#### Screenshot grounding data:
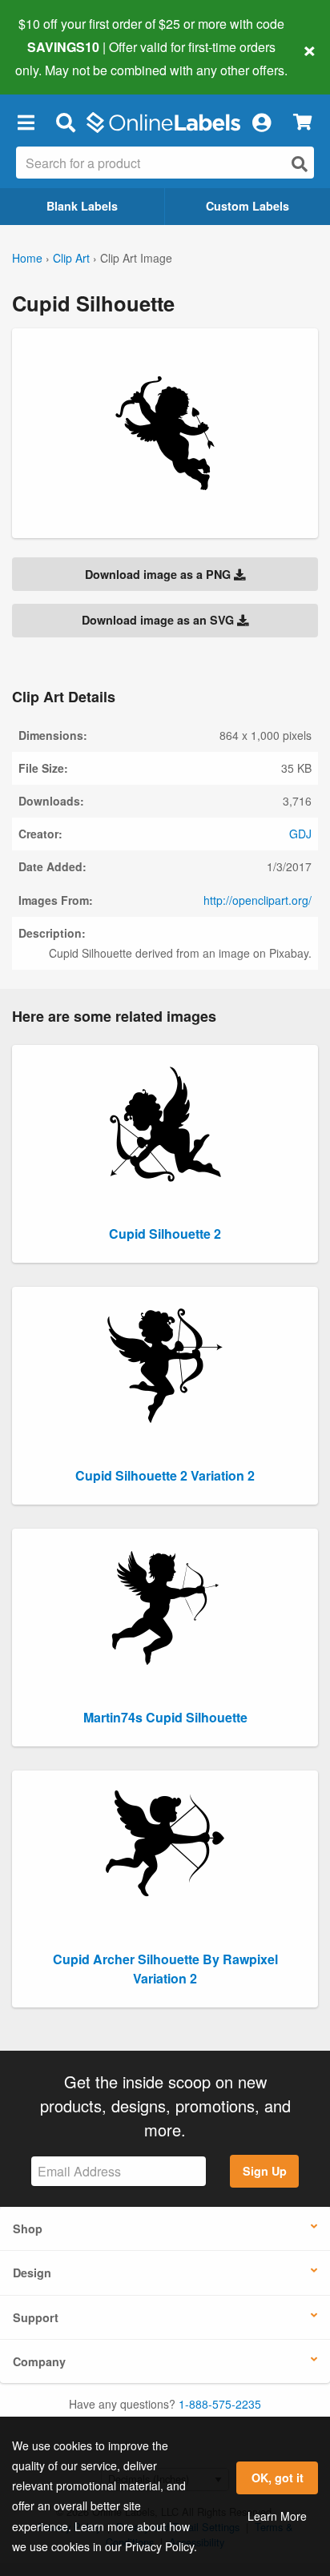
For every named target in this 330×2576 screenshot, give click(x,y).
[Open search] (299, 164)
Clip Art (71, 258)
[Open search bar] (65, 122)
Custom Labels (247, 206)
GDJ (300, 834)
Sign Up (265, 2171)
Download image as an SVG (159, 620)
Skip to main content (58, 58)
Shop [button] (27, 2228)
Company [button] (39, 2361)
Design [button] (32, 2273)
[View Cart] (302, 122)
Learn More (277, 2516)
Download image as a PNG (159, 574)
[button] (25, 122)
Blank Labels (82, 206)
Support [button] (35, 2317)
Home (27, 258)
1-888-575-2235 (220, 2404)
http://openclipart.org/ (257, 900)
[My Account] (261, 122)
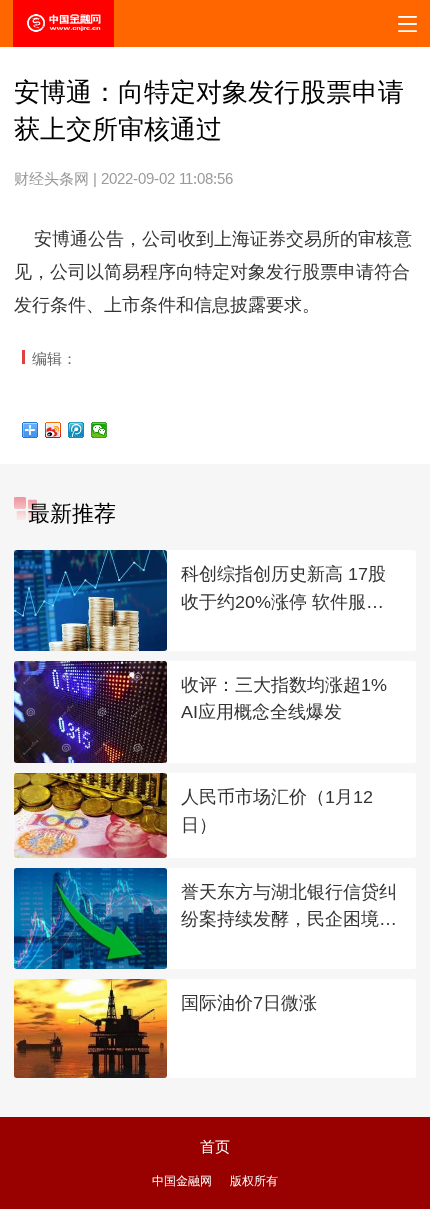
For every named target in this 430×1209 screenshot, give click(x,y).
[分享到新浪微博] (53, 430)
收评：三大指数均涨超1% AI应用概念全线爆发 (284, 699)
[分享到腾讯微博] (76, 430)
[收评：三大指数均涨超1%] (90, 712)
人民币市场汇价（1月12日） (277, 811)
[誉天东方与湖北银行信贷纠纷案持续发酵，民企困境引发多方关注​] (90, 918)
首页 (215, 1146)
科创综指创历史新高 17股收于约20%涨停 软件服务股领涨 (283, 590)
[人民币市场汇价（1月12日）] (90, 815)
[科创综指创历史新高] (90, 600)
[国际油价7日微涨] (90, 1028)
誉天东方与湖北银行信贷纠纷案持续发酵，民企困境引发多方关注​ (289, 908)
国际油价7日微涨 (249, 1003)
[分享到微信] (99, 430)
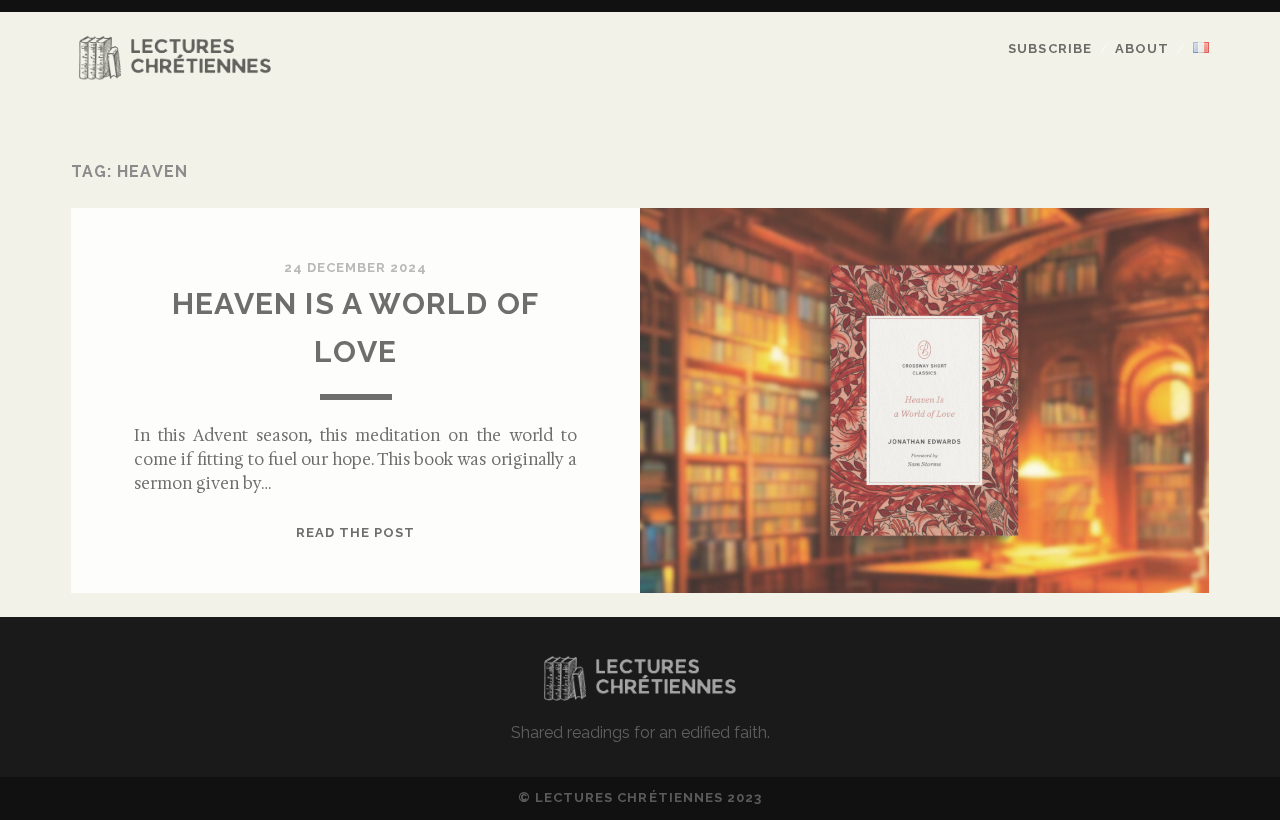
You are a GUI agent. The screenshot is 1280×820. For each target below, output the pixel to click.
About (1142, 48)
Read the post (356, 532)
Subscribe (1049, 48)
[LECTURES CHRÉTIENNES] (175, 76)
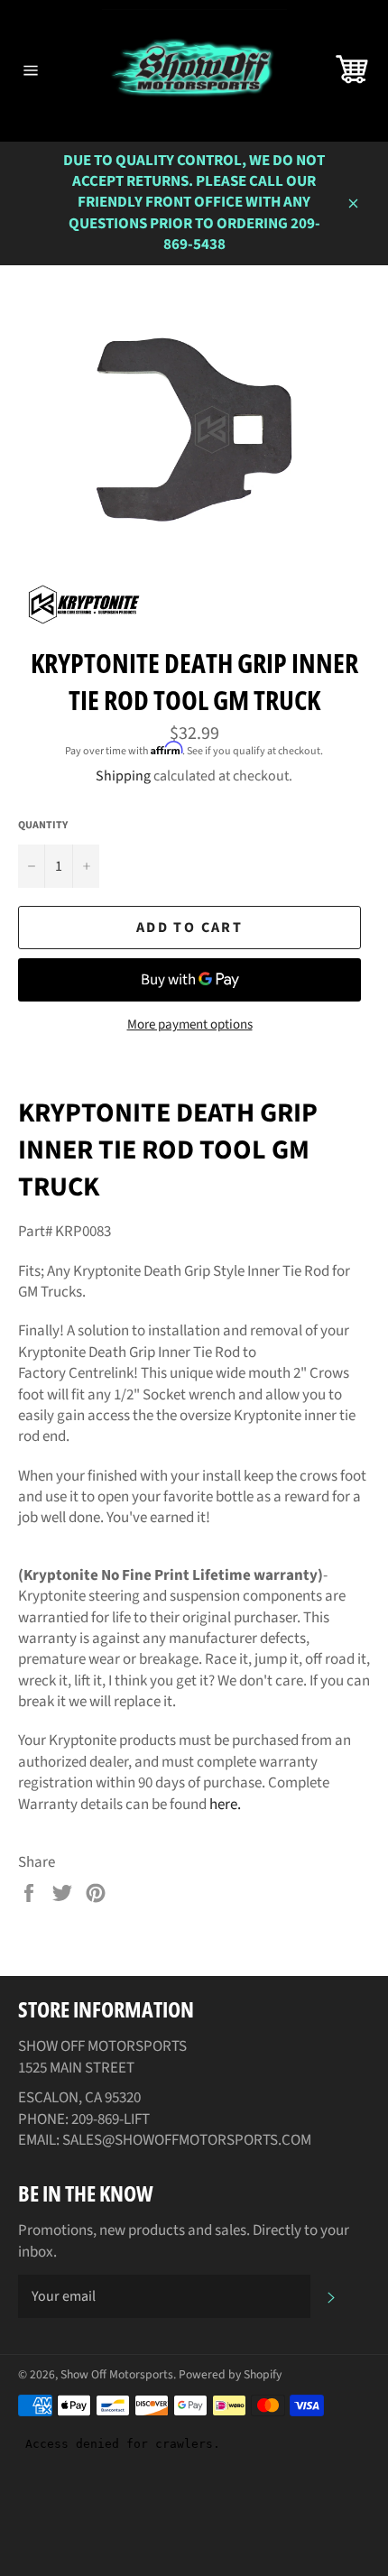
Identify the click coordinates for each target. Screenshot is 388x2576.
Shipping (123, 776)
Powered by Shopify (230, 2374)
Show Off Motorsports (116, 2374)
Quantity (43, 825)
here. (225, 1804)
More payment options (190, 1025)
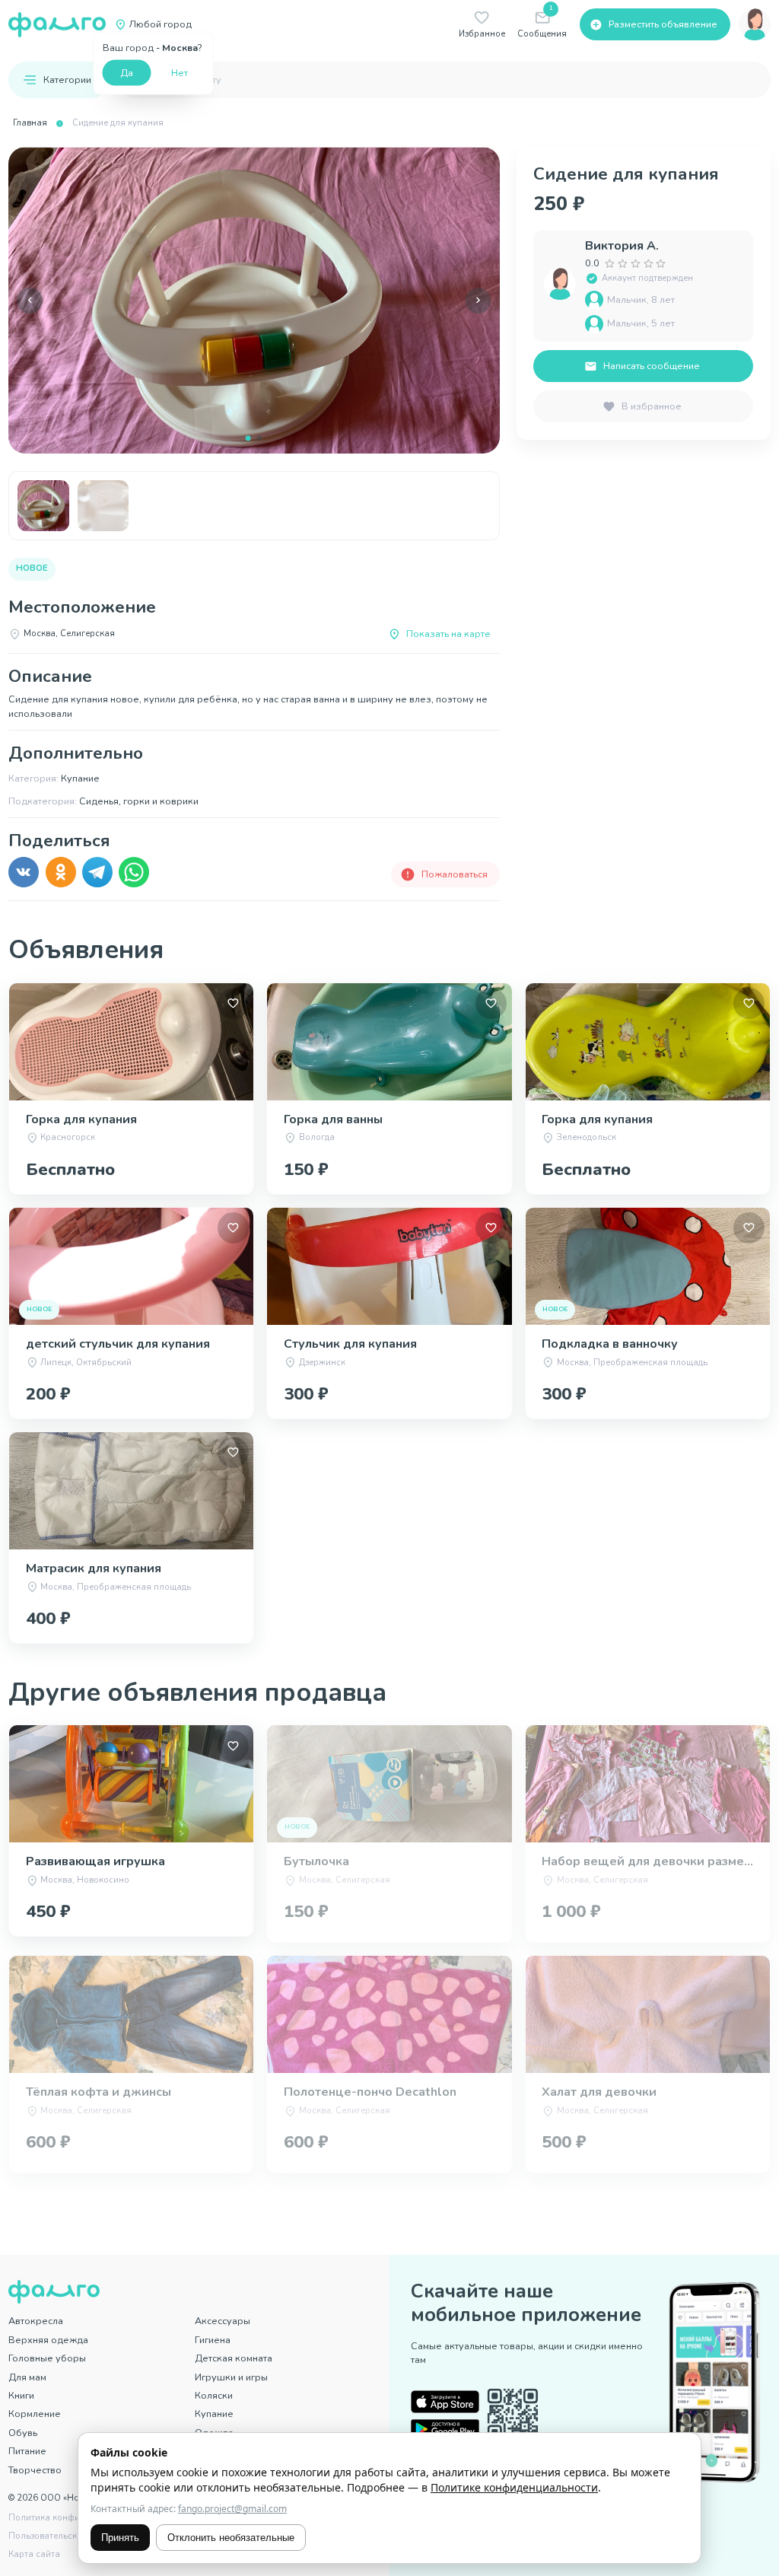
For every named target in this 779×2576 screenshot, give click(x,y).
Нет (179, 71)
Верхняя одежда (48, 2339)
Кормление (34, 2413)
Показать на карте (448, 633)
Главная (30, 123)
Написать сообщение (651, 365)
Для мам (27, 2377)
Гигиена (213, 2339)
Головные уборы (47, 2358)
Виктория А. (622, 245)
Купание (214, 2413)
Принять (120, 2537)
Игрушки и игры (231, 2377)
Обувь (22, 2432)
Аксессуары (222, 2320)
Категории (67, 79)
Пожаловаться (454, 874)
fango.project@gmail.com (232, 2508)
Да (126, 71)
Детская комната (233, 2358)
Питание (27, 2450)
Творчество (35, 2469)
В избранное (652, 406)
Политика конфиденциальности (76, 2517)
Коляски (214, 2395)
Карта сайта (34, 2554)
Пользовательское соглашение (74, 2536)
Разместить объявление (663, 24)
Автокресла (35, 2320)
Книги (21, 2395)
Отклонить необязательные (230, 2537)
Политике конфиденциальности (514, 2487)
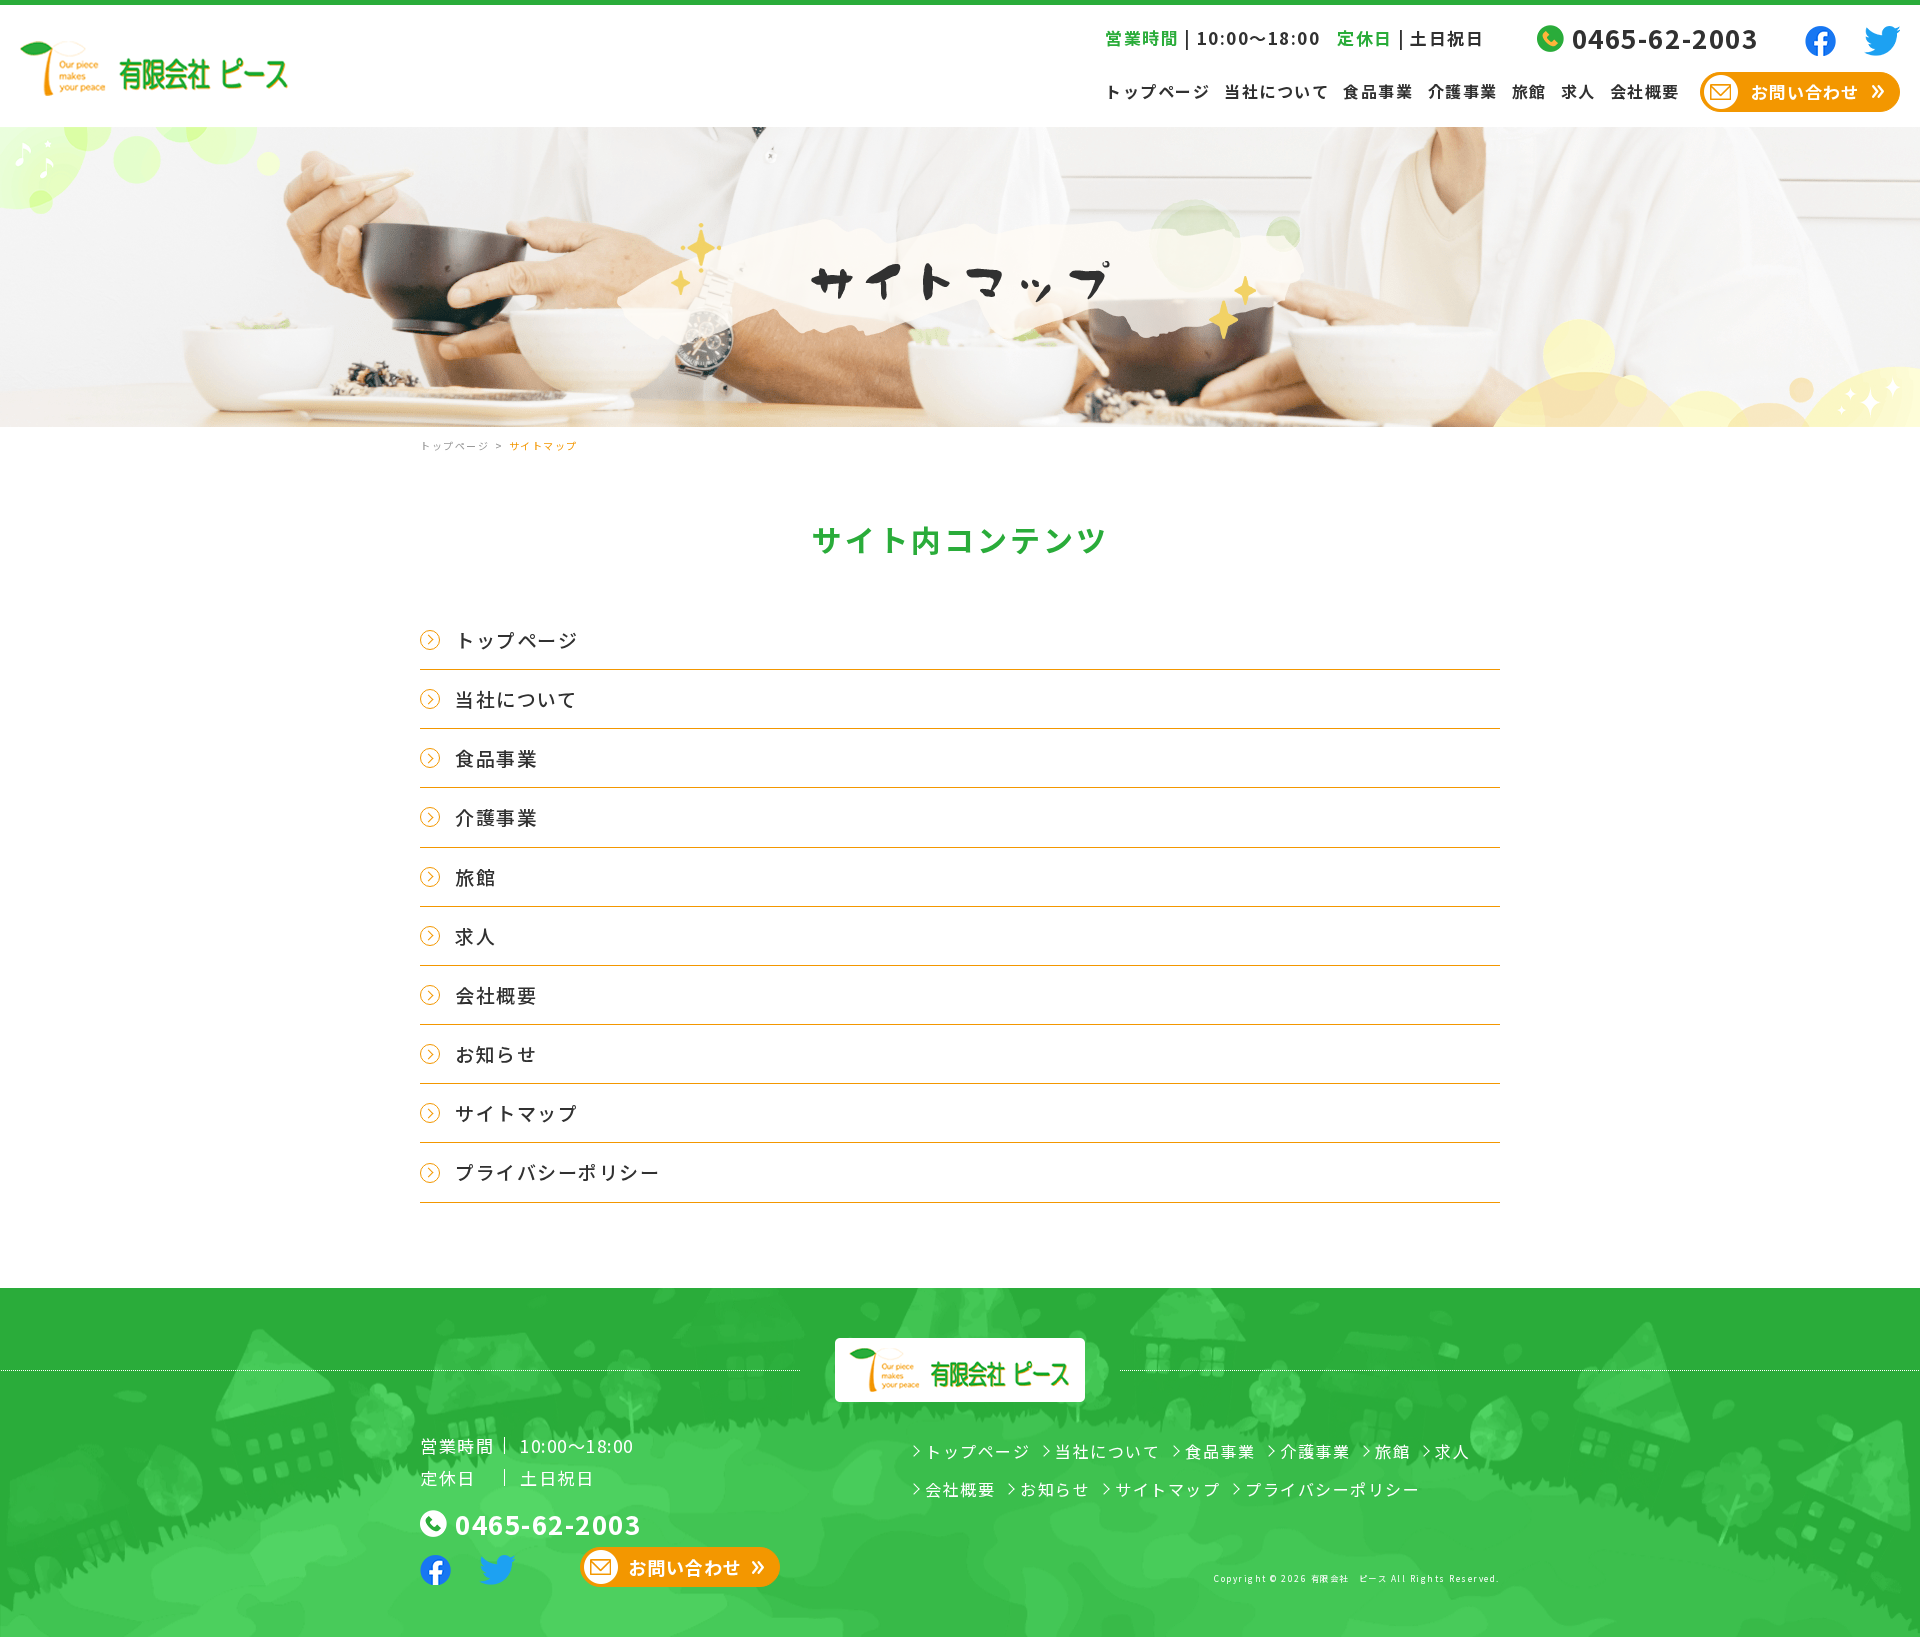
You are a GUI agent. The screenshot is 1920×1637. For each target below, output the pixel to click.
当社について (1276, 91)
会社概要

#### Work instruction:
Copy only this from above: the line containing "誉天东方与湖北银行信贷纠纷案持续发酵，民企困境引发多方关注​ (289, 908)", the line containing "Нет (179, 71)", and all lines between, printed exactly. Leave out the pictures.

#### Response area:
誉天东方与湖北银行信贷纠纷案持续发酵，民企困境引发多方关注​ (289, 908)
国际油价7日微涨 (249, 1003)
[分享到微信] (99, 430)
You are a GUI agent. The screenshot is 1280×820. For each target below, output the pixel to click.
About (1142, 48)
Read the post (356, 532)
Subscribe (1049, 48)
[LECTURES CHRÉTIENNES] (175, 76)
Identify the click coordinates for each target. Screenshot is 388x2576.
Shipping (123, 776)
Powered by Shopify (230, 2374)
Show Off Motorsports (116, 2374)
Quantity (43, 825)
here. (225, 1804)
More payment options (190, 1025)
For every named target in this 779×2576 screenshot, give click(x,y).
Нет (179, 71)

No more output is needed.